Prunus ursina (bear's plum, خوخ الدب ) is a species of prunus native to the woods of Western Asia from Turkey to Syria, Israel and Lebanon. Some sources include this species in Prunus cocomilia.

==Description==
Prunus ursina is a deciduous shrub to a small tree, reaching 4 to 8 m in height. It is highly branched and the branches sometimes bear spines. The twigs are velvety and the leaves are ovate to oblong.

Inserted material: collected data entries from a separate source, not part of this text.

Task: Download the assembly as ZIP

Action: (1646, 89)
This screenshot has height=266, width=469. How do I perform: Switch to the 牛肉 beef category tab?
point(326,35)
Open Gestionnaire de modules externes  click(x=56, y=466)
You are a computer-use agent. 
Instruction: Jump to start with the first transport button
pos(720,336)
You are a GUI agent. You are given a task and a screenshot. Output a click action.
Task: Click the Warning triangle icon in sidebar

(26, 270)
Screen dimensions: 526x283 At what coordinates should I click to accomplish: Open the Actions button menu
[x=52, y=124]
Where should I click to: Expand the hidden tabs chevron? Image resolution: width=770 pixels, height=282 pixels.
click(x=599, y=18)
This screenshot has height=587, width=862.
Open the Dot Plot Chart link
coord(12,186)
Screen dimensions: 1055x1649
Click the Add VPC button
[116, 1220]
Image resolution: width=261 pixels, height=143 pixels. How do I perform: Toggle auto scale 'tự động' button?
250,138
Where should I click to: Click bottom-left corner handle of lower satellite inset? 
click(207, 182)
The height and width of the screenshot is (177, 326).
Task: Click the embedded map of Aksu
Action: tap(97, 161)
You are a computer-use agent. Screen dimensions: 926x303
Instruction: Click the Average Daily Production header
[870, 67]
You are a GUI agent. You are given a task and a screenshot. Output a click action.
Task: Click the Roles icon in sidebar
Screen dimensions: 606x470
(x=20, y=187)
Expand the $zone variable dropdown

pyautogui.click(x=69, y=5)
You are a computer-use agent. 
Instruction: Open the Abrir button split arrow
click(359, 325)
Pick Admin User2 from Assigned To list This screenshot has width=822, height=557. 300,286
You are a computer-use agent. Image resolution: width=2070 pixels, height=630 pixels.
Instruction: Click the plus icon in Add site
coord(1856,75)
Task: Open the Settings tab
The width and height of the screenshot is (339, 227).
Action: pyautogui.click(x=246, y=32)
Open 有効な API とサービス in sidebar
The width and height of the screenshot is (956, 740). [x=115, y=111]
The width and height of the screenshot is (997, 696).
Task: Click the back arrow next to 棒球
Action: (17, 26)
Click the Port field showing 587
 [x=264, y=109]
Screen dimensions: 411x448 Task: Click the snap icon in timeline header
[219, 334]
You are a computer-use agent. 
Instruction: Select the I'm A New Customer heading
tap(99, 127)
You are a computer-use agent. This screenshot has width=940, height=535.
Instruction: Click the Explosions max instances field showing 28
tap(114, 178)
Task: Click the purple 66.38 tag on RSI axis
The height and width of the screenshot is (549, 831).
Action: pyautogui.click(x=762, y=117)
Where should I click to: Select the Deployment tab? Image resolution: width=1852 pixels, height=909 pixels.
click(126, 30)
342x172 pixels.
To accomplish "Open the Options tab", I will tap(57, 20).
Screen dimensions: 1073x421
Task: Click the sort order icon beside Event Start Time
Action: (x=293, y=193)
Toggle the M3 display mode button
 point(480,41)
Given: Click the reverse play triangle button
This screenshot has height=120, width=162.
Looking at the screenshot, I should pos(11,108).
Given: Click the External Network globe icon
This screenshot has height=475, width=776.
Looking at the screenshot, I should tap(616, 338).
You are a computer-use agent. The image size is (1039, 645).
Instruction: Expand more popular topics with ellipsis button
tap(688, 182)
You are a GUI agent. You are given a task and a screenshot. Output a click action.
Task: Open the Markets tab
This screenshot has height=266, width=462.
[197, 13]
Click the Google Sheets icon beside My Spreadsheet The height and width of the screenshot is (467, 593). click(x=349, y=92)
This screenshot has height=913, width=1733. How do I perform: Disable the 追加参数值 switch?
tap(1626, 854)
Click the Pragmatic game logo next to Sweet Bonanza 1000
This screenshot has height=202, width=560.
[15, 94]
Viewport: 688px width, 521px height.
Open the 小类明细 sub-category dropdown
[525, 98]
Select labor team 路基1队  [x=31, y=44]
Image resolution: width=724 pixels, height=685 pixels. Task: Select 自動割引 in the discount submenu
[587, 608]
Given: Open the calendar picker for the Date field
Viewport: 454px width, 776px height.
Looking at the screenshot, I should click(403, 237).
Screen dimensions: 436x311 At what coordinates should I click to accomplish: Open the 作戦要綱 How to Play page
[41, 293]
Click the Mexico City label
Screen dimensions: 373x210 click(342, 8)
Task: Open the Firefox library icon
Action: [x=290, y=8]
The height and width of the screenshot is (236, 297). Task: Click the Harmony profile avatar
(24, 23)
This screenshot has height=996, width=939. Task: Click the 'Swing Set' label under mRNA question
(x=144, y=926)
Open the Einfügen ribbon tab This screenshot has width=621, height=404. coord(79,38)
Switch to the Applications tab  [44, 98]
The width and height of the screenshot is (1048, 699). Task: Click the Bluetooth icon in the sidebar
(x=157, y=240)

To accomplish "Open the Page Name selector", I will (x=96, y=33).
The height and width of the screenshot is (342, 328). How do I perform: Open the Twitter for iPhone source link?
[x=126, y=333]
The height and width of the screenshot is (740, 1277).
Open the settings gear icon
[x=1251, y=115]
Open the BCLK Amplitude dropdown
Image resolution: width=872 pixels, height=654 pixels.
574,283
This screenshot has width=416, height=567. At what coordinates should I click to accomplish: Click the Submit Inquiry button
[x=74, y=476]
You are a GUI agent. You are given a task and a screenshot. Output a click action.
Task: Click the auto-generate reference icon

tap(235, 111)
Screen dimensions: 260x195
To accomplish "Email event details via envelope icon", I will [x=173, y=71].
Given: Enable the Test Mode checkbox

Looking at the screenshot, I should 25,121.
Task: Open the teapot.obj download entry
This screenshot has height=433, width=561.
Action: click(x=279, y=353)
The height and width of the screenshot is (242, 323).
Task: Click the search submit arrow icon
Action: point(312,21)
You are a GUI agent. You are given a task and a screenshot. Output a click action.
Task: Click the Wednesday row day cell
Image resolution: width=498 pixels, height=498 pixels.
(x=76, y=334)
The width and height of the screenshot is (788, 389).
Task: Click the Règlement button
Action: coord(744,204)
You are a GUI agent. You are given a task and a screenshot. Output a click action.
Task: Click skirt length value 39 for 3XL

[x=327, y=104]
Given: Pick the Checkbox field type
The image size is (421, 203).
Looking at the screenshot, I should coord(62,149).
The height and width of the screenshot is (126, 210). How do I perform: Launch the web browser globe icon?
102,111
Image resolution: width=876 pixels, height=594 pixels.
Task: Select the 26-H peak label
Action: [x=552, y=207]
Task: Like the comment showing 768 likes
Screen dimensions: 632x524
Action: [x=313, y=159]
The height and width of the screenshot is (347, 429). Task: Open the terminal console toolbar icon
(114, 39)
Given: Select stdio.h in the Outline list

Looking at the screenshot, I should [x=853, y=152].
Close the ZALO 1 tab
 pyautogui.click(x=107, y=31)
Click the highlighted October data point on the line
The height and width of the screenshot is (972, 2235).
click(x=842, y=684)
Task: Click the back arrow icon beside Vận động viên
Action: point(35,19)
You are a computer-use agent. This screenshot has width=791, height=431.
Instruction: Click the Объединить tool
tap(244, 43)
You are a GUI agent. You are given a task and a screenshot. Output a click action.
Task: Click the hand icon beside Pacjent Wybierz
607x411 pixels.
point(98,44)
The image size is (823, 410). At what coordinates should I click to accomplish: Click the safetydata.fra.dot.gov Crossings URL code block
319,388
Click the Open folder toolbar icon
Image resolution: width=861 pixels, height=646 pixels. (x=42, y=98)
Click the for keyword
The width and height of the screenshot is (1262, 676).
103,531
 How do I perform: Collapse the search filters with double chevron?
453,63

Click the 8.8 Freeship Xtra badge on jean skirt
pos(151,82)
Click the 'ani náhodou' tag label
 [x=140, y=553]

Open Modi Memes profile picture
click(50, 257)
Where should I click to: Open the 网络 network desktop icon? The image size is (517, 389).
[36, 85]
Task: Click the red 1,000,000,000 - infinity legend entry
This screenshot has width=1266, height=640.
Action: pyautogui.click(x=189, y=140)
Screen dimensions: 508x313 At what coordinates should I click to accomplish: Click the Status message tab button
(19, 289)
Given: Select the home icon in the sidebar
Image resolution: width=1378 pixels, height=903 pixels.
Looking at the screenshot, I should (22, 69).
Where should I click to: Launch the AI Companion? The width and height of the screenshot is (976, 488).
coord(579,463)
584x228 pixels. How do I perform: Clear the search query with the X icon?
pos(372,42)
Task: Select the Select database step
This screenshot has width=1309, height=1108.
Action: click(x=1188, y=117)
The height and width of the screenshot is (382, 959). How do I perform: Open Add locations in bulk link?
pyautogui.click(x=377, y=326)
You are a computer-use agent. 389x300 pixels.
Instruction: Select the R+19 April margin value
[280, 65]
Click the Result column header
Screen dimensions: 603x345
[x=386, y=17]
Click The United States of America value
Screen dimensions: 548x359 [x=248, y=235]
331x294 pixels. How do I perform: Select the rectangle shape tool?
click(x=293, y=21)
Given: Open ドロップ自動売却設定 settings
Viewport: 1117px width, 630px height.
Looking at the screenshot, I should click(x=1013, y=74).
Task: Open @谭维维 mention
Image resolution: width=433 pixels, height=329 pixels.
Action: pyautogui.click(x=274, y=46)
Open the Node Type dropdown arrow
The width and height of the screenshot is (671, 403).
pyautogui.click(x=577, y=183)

Prunus ursina produces white hermaphrodite flowers in pairs during the spring. Its 2-to-3 cm unpalatable fruit is globose and turns yellow to dark orange when ripe.

== Etymology ==
Prunus, from the Latin "prūnus" which is a loan from Greek (προῦνον, prounon) means plum tree. Ursina derives from "ursus", a bear, referring to one of a bear's favorite foods.

== Cultivation ==
Prunus ursina fruits better in full sun but is still successful in partial shade. The tree will form suckers if its shallow roots are damaged. Among the pests that affect the genus Prunus is honey fungus. The seed requires two–three (2–3) months cold stratification in order to germinate.

== Toxicity ==
The fruit may be toxic if consumed excessively. Prunus plants contain amygdalin and prunasin, which break down in water to produce hydrogen cyanide. This is a colorless, extremely poisonous chemical that gives almonds their characteristic flavour. These substances are found mainly in the leaves and seed and can be detected by the bitter taste. It is usually present in too small a quantity to do any harm, but any very bitter seed or fruit should not be eaten.

== Uses ==
The fruit can be used to obtain a dark grey to green dye and a green dye can be obtained from the leaves.

Consumption of small quantities of hydrogen cyanide stimulates respiration and improves digestion. Excessive consumption of the toxin can cause respiratory failure and death.